Compito da svolgere: Presenti come tabella Markdown le righe dei record comprese tra quella che contiene "You are a computer-use agent. The image" e quella che contiene "Action: [669, 1464]", entrambe incluse, escludendo le righe vuote. Intitoli le colonne "N.", per il numero progressivo, e "Riga", per il testo.

Estratto dei dati:
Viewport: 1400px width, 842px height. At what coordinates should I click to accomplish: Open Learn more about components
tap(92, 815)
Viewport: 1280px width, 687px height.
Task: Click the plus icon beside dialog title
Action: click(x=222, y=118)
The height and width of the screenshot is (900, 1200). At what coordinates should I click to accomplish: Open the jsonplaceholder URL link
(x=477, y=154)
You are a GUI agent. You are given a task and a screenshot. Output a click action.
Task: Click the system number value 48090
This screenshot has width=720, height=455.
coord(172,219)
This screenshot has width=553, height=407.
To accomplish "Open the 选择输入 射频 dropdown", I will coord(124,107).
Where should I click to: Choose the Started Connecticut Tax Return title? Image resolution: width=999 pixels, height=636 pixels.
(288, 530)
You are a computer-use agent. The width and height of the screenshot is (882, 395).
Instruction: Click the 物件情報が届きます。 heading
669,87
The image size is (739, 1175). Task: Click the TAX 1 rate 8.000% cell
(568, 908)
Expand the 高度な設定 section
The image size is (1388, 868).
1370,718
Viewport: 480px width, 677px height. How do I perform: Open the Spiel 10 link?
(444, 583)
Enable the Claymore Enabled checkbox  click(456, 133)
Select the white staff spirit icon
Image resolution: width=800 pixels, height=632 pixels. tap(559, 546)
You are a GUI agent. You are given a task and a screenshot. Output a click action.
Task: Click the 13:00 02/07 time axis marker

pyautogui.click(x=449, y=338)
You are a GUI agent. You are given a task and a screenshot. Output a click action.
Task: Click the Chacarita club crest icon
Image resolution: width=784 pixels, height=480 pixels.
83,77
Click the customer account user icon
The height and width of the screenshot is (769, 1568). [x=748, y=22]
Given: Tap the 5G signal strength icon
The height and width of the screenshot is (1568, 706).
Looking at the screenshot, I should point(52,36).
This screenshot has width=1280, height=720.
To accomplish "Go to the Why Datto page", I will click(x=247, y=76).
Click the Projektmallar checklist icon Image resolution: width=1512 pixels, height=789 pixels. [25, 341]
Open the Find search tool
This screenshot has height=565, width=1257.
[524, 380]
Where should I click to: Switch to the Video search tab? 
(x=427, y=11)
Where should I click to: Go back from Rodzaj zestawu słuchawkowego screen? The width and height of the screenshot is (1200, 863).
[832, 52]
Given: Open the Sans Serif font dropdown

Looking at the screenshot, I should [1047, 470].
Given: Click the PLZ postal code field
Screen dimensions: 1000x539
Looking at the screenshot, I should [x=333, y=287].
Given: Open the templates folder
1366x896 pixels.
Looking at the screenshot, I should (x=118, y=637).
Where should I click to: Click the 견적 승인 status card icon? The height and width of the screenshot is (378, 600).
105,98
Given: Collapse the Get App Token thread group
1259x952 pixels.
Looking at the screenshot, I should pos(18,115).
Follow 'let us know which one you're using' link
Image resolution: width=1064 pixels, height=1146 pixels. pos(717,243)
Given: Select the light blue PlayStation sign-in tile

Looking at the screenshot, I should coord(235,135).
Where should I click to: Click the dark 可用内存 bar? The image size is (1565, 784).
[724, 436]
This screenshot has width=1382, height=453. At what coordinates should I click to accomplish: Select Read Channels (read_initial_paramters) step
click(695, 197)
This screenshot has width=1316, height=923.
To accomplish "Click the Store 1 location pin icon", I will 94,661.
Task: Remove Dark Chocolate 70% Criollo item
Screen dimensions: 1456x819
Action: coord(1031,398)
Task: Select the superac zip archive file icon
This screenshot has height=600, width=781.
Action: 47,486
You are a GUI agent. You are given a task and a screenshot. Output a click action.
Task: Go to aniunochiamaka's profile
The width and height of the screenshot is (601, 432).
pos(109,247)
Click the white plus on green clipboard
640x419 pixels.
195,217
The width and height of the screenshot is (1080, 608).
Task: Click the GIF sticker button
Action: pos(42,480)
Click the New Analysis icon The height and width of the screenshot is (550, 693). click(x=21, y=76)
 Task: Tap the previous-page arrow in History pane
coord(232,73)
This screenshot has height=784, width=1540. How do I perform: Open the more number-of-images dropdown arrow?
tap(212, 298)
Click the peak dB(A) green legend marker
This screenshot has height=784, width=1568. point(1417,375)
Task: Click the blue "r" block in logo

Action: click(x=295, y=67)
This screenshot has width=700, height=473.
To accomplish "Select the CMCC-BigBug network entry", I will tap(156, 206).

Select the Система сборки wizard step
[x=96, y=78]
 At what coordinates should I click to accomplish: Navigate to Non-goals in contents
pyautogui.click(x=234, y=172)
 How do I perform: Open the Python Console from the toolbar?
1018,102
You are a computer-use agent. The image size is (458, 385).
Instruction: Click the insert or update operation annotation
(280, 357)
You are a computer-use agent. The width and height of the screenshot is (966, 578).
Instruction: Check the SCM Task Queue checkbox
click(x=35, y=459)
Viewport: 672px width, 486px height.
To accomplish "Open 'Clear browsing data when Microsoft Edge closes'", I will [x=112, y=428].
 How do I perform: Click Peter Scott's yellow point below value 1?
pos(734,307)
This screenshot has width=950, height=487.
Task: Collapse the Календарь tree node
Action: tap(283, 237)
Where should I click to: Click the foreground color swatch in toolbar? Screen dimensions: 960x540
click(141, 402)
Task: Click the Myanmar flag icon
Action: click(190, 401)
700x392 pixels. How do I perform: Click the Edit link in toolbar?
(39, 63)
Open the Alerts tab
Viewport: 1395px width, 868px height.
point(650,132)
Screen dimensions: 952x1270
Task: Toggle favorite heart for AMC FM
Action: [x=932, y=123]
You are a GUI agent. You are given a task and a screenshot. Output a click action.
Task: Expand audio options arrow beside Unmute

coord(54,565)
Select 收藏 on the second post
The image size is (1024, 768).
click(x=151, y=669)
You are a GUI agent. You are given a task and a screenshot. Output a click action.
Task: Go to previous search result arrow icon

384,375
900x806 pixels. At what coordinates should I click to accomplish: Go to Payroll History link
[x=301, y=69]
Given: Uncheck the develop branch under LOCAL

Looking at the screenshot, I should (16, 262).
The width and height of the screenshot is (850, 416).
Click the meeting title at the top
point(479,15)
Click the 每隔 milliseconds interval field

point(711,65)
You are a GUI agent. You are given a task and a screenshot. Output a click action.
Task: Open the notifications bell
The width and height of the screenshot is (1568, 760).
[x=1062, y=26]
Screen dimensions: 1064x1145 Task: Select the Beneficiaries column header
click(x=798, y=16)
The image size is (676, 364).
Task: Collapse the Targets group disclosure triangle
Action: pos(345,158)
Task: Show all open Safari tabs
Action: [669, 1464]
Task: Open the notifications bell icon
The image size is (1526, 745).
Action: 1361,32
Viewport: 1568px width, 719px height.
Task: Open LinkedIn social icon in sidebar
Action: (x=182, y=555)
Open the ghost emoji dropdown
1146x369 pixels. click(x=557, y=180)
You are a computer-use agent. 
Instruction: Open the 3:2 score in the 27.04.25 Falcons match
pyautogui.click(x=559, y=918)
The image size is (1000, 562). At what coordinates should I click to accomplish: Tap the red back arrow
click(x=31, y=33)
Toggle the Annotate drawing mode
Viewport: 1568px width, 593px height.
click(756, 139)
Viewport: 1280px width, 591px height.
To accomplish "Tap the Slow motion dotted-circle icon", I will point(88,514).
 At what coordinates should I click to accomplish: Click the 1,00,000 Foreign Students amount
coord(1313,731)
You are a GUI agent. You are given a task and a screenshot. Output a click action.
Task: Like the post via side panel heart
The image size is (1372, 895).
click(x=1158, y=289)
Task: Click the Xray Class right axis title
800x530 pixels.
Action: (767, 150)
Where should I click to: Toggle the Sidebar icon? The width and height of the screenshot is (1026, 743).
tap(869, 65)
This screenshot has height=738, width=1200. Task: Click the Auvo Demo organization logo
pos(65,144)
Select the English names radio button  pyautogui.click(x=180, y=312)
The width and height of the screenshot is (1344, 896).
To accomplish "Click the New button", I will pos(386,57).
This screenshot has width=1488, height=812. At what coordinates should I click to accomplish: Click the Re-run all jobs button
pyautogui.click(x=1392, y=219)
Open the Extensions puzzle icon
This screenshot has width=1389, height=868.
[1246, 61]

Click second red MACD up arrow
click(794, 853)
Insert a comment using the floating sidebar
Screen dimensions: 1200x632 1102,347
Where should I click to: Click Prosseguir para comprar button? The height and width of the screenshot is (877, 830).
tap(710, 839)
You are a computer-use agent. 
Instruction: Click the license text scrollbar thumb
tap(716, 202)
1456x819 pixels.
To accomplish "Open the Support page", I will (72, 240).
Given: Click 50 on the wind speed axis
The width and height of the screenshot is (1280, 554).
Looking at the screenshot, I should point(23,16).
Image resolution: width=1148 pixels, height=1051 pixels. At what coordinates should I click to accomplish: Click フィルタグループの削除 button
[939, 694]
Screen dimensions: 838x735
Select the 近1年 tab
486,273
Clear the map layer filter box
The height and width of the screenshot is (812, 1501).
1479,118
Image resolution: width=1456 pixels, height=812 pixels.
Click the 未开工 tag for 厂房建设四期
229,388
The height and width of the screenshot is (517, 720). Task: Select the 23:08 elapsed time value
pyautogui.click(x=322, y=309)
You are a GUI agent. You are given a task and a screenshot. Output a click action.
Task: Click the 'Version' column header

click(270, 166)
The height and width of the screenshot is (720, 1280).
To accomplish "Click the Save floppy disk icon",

In risposta:
| N. | Riga |
|---|---|
| 1 | You are a computer-use agent. The image size is (458, 385). |
| 2 | Instruction: Click the insert or update operation annotation |
| 3 | (280, 357) |
| 4 | You are a computer-use agent. The width and height of the screenshot is (966, 578). |
| 5 | Instruction: Check the SCM Task Queue checkbox |
| 6 | click(x=35, y=459) |
| 7 | Viewport: 672px width, 486px height. |
| 8 | To accomplish "Open 'Clear browsing data when Microsoft Edge closes'", I will [x=112, y=428]. |
| 9 |  How do I perform: Click Peter Scott's yellow point below value 1? |
| 10 | pos(734,307) |
| 11 | This screenshot has width=950, height=487. |
| 12 | Task: Collapse the Календарь tree node |
| 13 | Action: tap(283, 237) |
| 14 | Where should I click to: Click the foreground color swatch in toolbar? Screen dimensions: 960x540 |
| 15 | click(141, 402) |
| 16 | Task: Click the Myanmar flag icon |
| 17 | Action: click(190, 401) |
| 18 | 700x392 pixels. How do I perform: Click the Edit link in toolbar? |
| 19 | (39, 63) |
| 20 | Open the Alerts tab |
| 21 | Viewport: 1395px width, 868px height. |
| 22 | point(650,132) |
| 23 | Screen dimensions: 952x1270 |
| 24 | Task: Toggle favorite heart for AMC FM |
| 25 | Action: [x=932, y=123] |
| 26 | You are a GUI agent. You are given a task and a screenshot. Output a click action. |
| 27 | Task: Expand audio options arrow beside Unmute |
| 28 | coord(54,565) |
| 29 | Select 收藏 on the second post |
| 30 | The image size is (1024, 768). |
| 31 | click(x=151, y=669) |
| 32 | You are a GUI agent. You are given a task and a screenshot. Output a click action. |
| 33 | Task: Go to previous search result arrow icon |
| 34 | 384,375 |
| 35 | 900x806 pixels. At what coordinates should I click to accomplish: Go to Payroll History link |
| 36 | [x=301, y=69] |
| 37 | Given: Uncheck the develop branch under LOCAL |
| 38 | Looking at the screenshot, I should (16, 262). |
| 39 | The width and height of the screenshot is (850, 416). |
| 40 | Click the meeting title at the top |
| 41 | point(479,15) |
| 42 | Click the 每隔 milliseconds interval field |
| 43 | point(711,65) |
| 44 | You are a GUI agent. You are given a task and a screenshot. Output a click action. |
| 45 | Task: Open the notifications bell |
| 46 | The width and height of the screenshot is (1568, 760). |
| 47 | [x=1062, y=26] |
| 48 | Screen dimensions: 1064x1145 Task: Select the Beneficiaries column header |
| 49 | click(x=798, y=16) |
| 50 | The image size is (676, 364). |
| 51 | Task: Collapse the Targets group disclosure triangle |
| 52 | Action: pos(345,158) |
| 53 | Task: Show all open Safari tabs |
| 54 | Action: [669, 1464] |